Synchronising computers and networks to atomic clocks is relatively straight forward thanks in part to NTP (Network Time Protocol), a version of which is included in most operating systems and is also thanks to the number of public NTP servers that exist on the internet.
To synchronise a Windows PC to an atomic clock is done by simply double clocking the clock on the task bar and then configuring the Internet Time tab to a relevant NTP server. A list of public NTP servers can be found at the NTP pool website.

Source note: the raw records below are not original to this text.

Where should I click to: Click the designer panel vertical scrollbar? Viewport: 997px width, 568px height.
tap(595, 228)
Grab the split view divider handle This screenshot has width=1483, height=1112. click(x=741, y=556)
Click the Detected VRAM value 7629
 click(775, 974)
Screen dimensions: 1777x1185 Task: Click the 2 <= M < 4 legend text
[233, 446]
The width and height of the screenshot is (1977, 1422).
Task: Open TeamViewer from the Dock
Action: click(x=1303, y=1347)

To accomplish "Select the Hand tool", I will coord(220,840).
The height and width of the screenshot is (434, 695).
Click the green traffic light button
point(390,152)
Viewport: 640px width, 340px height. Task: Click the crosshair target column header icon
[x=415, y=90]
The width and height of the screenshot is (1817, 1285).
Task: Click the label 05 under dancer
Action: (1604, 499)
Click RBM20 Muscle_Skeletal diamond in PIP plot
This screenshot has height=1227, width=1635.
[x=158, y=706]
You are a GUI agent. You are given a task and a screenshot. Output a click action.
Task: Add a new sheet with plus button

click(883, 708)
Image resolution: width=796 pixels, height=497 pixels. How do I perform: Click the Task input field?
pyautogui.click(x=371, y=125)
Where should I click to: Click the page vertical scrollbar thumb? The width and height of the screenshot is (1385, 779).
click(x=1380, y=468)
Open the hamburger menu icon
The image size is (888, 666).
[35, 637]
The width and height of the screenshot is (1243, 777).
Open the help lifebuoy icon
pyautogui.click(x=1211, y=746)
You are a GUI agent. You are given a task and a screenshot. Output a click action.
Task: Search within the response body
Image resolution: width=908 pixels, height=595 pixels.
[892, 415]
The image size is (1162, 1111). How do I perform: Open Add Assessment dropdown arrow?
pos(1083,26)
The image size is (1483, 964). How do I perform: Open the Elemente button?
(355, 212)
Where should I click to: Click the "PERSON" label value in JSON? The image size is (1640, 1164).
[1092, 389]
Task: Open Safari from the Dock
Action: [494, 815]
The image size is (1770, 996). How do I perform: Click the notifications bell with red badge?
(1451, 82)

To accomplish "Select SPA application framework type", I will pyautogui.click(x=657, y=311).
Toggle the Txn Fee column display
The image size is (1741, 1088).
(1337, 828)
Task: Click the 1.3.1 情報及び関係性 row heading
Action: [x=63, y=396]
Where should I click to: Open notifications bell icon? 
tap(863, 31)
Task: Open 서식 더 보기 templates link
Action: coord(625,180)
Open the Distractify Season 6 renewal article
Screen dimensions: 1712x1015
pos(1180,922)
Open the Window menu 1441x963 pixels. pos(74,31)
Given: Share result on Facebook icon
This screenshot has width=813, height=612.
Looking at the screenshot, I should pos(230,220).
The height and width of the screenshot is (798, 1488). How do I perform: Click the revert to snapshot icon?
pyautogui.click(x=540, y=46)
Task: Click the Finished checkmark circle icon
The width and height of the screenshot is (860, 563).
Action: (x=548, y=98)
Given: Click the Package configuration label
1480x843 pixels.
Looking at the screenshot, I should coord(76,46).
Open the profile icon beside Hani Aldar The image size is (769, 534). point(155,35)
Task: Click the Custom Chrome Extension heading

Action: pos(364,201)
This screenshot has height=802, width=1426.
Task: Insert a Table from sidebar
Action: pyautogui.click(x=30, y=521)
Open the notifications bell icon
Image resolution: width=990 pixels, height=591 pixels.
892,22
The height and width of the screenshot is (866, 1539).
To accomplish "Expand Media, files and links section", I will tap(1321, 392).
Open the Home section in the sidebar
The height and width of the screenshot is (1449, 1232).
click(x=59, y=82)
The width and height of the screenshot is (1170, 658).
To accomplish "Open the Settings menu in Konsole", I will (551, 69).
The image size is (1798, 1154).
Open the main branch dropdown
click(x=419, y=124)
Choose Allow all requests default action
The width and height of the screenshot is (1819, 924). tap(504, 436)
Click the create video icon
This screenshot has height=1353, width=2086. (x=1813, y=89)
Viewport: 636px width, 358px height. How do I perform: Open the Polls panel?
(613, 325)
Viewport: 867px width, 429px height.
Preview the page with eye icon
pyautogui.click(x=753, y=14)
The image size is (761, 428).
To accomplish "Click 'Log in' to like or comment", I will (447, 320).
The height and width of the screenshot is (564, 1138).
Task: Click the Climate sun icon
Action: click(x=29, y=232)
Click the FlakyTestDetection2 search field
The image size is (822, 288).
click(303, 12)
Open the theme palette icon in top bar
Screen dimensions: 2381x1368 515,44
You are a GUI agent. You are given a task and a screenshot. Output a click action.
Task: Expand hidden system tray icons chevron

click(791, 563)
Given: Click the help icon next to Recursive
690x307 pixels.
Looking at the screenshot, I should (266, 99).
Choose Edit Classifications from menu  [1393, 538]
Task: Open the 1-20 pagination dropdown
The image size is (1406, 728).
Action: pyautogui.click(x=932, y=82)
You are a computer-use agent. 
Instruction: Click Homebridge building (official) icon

When configuring networks to UTC however, a public NTP server is not suitable as there are security issues about polling a time source outside the firewall. Public servers are also known as stratum 2 servers which means they receive the time from another device that gets it from an atomic clock. This indirect method means that there is often a compromise in accuracy, furthermore if the internet connection goes down or the time server site then the network will soon drift away from UTC.
A far more secure and stable method is to invest in a dedicated NTP time server. These devices receive a time signal directly from an atomic clock, either produced by a national physics lab like NIST or NPL via long wave radio or from GPS satellites.
A single dedicated NTP server will provide a stable, reliable and highly precise source of UTC and allow networks of hundreds and even thousands of devices to be synchronised to NTP.